PROMPT> Extract every line between the one with "1330x604 pixels. Task: Click" and the end of the entries, both included, word for word and free of pictures.

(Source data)
○ ○ ○ ○

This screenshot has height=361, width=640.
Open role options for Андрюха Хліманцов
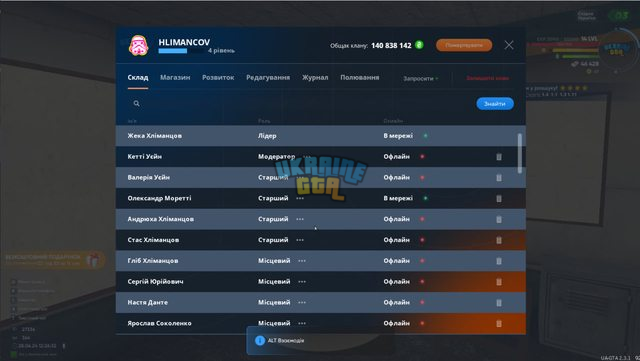[300, 219]
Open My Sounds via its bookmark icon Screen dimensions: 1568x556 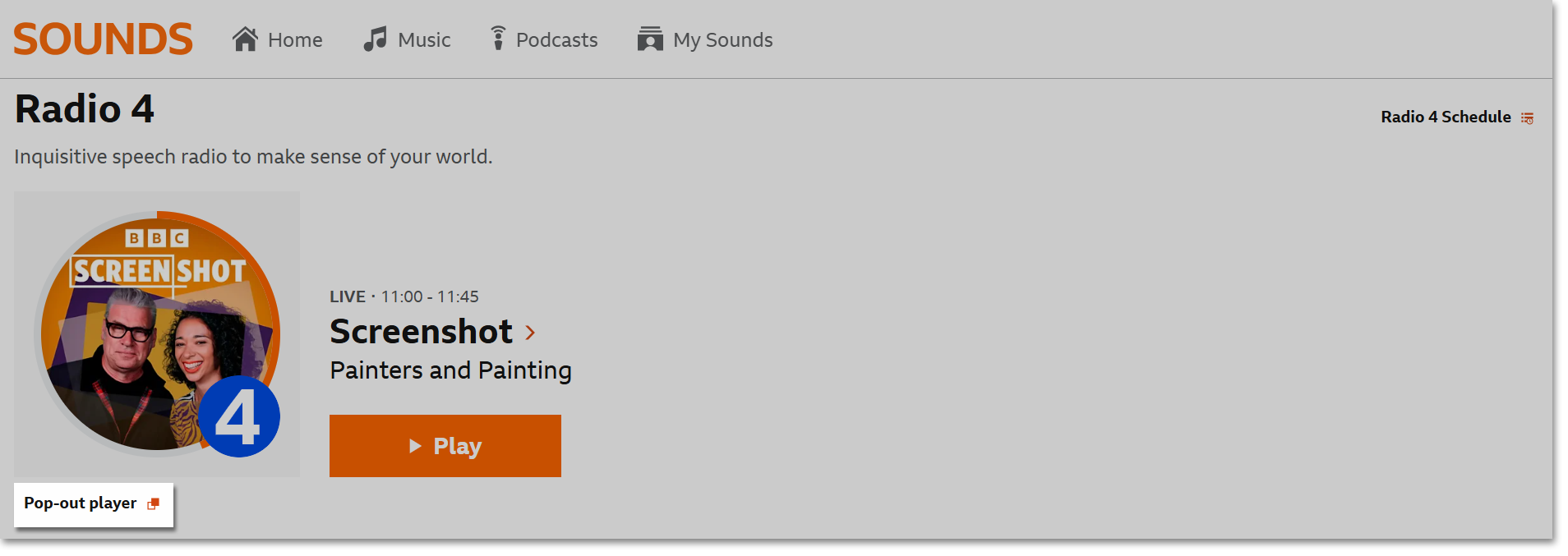pyautogui.click(x=649, y=39)
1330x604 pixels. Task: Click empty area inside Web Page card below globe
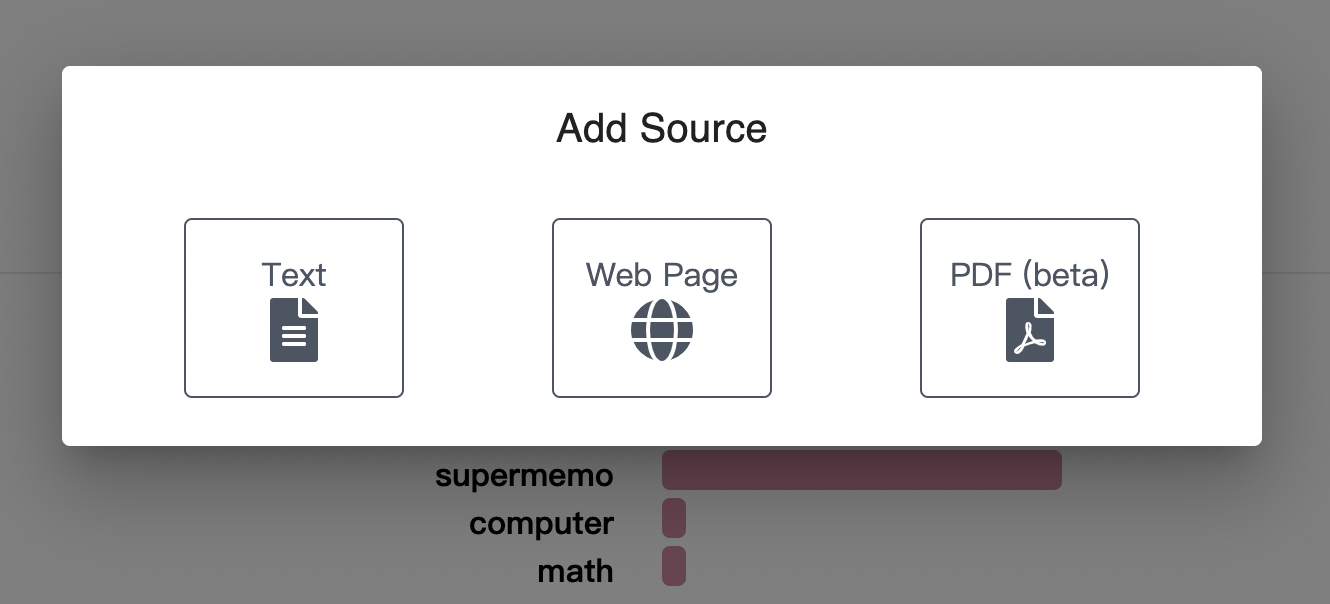pyautogui.click(x=662, y=380)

○ ○ ○ ○

RESPONSE AREA>
1330x604 pixels. Task: Click empty area inside Web Page card below globe
pyautogui.click(x=662, y=380)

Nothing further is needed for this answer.